As we motored up the river we saw many people fishing from wooden canoes, washing clothes and bathing.  Scott Dollar's boat arrived 20 minutes after us because their motor had problems and they almost capsized when they hit a log in the river.  Some of the people in the village welcomed us.  Out of the 120 people there are maybe a dozen or more believers.  The village was spread out and consisted of many grass roofed huts and a few concrete buildings the Peruvian Government built for a school a long time ago.  There was no electricity or potable water.  We ate dinner after dark and they graciously fed us rice, fish, papaya, yuka and some kind of drink.
After dinner we went to the little church building they constructed so that Scott could preach.  It was translated in 2 languages so it was difficult but it went good.  Adin was the interpreter that Scott always uses and I must say that he is the best interpreter that I have ever seen.  There were about 70 people present. 
We were then brought to the old abandoned building that we would sleep in for the next two nights.  We had mosquito nets with woven grass mats.  Our rooms were infested with bats (which smelled and made all kinds of noises all night), huge cockroaches, and giant spiders.  The natives killed a couple of the spiders to appease us but they had a little chuckle that we didn't like the spiders.  The sounds of the jungle do not quit all night and there are many and they are loud.  A ton of different frogs.  Then of course you have the domestic animals of the village like the many dogs that barked at something throughout the night and the roosters that crowed every hour for some reason.  Around the village were anacondas, boa constrictors, poison frogs, caterpillars, jaguars, tarantulas, blood sucking bats, dangerous ants and just about everything else that can kill and maim you.
We woke up....or got up, since we never slept much, and went to the main gathering hut for breakfast.  They fed us fish soup with the guts and of course the head still attached, a stick of sugar cane that we pealed and sucked on, as well as papaya, yuka and sweet water.  The kids and a lot of the adults stared at us a lot and followed us around.  I told some kids that Jack was scared of spiders so they found a big one and were hitting it with their bare hands to freak Jack out. It worked.
Scott then taught for 3 hours on various subjects, which went very well.  The believers here are so hungry for the Word of God and they seem to soak it up.  On man walked 6 hours, which is about 30 miles at his pace, and then traveled 3 hours by boat just to come to the teaching.  This man was a real man.  He was humble but after some prodding he said that he killed 10 jaguars and many anacondas and boas.  This is a guy that the shinning path terrorist group, which were in the area, would be afraid of.  This is a man that you would not want to have on your bad side. 
After the the teaching we had another meeting so that the leaders of the 7 villages that were represented could tell us their needs.  All of them stressed that they need biblical teaching and materials and they invited us to their very remote villages to do it on our next trip.  They were very humble in their presentation of their needs and they glorified God.  After this meeting an old man wanted to show us his chacra (farm) so we followed him through the jungle.  On the way we saw the deadliest ant in the jungle whose sting is said to be more painful than anything on earth.  We got to the river and turned back. 
Then the incident happened.  A woman came running up to us and said that our friend had been found wandering and taken captive by gun point and was being held.  

Monday, December 3, 2012

The Post Office, The Gospel and a God Hating Hippy

So I had to go get a package out of customs this morning before I left for Lima.  In Peru, like the rest of Latin America, you just learn that you are going to have to wait in line for a long time no matter what you are doing.  The customs office at the post office is no different. 

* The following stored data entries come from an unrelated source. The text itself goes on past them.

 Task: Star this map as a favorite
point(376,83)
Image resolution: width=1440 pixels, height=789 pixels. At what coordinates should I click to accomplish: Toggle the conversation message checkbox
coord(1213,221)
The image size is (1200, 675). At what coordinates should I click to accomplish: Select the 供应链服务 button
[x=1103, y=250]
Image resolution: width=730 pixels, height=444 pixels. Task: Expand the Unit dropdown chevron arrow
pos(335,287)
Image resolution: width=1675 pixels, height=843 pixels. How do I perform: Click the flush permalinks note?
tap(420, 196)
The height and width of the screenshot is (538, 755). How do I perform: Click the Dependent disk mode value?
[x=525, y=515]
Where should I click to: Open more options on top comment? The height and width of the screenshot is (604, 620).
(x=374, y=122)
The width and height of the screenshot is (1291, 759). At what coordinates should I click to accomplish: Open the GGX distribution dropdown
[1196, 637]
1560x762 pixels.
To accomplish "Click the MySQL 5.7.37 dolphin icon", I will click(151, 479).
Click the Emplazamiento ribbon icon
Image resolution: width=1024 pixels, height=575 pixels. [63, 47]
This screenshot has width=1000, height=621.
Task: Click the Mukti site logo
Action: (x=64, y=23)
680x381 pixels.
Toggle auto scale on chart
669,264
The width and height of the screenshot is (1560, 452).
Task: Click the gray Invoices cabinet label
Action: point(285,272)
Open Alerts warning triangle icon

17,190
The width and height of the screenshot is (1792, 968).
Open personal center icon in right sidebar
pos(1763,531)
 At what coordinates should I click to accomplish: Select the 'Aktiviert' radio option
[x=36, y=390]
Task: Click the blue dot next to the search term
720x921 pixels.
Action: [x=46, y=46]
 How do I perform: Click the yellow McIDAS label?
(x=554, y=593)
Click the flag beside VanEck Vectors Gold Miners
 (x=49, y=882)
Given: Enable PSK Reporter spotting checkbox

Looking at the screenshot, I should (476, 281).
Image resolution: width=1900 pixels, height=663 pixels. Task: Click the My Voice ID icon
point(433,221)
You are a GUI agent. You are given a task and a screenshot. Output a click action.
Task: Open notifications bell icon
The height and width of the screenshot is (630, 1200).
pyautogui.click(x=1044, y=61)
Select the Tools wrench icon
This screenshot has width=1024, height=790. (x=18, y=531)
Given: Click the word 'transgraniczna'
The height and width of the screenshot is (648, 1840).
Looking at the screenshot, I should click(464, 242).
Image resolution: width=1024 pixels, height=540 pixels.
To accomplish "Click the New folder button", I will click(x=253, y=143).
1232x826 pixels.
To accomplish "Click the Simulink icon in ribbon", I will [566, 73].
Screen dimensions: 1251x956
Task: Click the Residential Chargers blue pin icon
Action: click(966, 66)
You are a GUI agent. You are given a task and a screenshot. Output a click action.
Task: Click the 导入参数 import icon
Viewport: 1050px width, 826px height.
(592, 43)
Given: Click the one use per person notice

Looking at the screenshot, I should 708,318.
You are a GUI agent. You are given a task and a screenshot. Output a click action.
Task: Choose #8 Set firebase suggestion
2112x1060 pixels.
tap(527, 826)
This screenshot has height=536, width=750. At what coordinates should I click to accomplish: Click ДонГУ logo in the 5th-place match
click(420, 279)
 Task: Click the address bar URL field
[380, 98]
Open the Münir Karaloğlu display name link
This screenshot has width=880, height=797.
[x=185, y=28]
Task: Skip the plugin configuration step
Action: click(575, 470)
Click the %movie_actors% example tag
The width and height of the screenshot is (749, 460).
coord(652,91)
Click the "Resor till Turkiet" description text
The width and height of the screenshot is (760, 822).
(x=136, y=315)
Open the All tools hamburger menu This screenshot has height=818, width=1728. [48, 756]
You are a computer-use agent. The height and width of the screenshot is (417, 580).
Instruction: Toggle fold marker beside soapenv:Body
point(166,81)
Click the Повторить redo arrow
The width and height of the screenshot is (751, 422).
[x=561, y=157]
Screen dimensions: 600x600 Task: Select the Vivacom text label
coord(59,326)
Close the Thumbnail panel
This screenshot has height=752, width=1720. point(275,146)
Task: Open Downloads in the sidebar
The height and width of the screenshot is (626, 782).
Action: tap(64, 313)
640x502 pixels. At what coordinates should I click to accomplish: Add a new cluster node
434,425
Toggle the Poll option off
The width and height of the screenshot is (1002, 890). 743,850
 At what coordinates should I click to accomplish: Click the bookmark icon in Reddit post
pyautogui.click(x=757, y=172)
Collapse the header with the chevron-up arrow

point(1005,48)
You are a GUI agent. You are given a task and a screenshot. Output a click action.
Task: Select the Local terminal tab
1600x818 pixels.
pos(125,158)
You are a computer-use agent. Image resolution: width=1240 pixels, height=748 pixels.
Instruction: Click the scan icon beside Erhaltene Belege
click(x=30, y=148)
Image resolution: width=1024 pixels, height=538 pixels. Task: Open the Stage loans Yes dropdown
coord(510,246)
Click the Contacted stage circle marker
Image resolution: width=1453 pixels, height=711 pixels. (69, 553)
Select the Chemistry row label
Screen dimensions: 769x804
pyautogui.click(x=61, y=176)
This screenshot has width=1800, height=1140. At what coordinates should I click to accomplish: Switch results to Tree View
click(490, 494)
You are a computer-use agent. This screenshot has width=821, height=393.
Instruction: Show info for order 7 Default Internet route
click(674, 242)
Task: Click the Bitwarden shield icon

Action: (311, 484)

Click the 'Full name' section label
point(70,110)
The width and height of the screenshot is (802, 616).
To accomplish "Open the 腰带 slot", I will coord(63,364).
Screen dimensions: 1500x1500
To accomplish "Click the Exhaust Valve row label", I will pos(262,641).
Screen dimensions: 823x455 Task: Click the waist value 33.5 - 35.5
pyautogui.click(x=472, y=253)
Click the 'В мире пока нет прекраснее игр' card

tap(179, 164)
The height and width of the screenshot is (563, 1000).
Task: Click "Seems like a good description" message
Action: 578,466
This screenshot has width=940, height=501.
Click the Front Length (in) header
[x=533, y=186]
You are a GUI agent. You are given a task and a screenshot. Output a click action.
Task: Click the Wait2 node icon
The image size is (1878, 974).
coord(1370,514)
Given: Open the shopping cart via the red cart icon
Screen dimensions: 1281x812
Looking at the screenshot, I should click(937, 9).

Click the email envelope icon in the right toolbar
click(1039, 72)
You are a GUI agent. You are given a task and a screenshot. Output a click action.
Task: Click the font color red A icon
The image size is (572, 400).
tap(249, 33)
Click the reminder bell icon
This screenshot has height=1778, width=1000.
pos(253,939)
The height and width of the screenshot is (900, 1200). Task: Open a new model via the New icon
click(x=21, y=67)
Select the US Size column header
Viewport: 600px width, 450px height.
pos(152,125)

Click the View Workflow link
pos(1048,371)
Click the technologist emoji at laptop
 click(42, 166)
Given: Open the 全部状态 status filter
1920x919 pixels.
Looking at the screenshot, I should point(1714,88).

While I was waiting, a lady from South Africa sat next to me and she started talking to me in English.  We made small talk and then I asked her what made her move to Cuzco 15 years ago.  She told me she came to go on a spiritual journey.  This clearly blew a door wide open to talk about the gospel.  She went on to tell me a bizarre story that seemed like it was the demonic world manifesting itself to her.  She thought it was God and said it was the first time she knew she was a child of God.

I asked if she was a professing Christian before the incident and she told me that she was not before and is not now a Christian.  She went on to tell me of her goodness and how she cares for the earth and that God is with her and speaks to her all the time.  She began to preach her sermon about loving people and especially yourself because, after all, you are a great person that God is praising all day. 

I asked her how she deals with the sin issue and how she intends to find pardon for her sin.  That was simple to her, she did not sin, ever.  I could not hold in the laugh as I asked her how many lies she has told in her life.  She said only a couple.  I guess now she just told her 3rd lie.  I asked if she ever stole anything and she said never.  I asked if she ever bought a DVD in Cuzco.  Every DVD is illegal in Cuzco because they are all pirated and violate the international copy right law.  She said she did because it was her only choice in Cuzco.  So I said to her, to make things clear, that she stole DVDs because she did not have other options.  She said yes.  I went on to ask if she has always honored her parents and she said that she didn't but that she did not have to.  I told her 5th commandment but she disagreed very colorfully. 

After beginning to take her through the next commandment she started getting convicted and angry as her sin was exposed.  She started yelling at me and saying that I lived in a box and that I was judging her.  I said I was just asking her questions and she was answering me, which she condemned herself.  She then went on to tell me how all religions are right, except Christianity, and that everyone will go to Heaven, except Christians. 

She then went on to tell me how the Bible is not inspired and it was written by the Catholics.  It is amazing how ignorant people are about simple history, like when then Catholic church started.  She was convinced the Catholics wrote the Bible to control people.  She then denied that Hell exists, we have free will and that God needs us to help him because he is not Sovereign or really in control of anything. 

She now started to get really fired up and made a scene.  She called me a whole bunch of names because I said that you could only have your sins forgiven and go to heaven through Christ.  She was now more angry because she said she knows many mystics, Rabbi's, Buddhists and new age hippies that are great people and are going to heaven because they believe their own truth.

I tried to explain absolute truth to her and that there can only be one truth but she was so far gone that she started laughing loudly at the fact that there could only be one truth.  She looked at me with fury and said, "are you telling me that you think that there is only one way to Heaven".  I said that there was absolutely only one way.  She said that I was a fool to make up a statement like that.  I told her that Jesus said it not me.  Jesus is the way, the truth and the life, no one comes to the Father but through Him. 

She blew up at this statement and blasphemed God.  The scene intensified now.  She erupted and yelled that she would go to heaven along with everyone she knew (except Christians of course).  I told her that unless she repent she would perish.  She would die in her sins and go to Hell.  She railed off some more blasphemy and cursed me out and then shut up. 

I have to say that arguing with a foolish new ager and getting cursed out in English because of the Gospel brought back a lot of memories from the many years of street evangelism in the States. 

Once again it is proven that no matter where you are at in the world you will find that people can't bear the gospel and when it is preached, people will become angry or converted.  Those are the only two options if you are preaching the biblical gospel.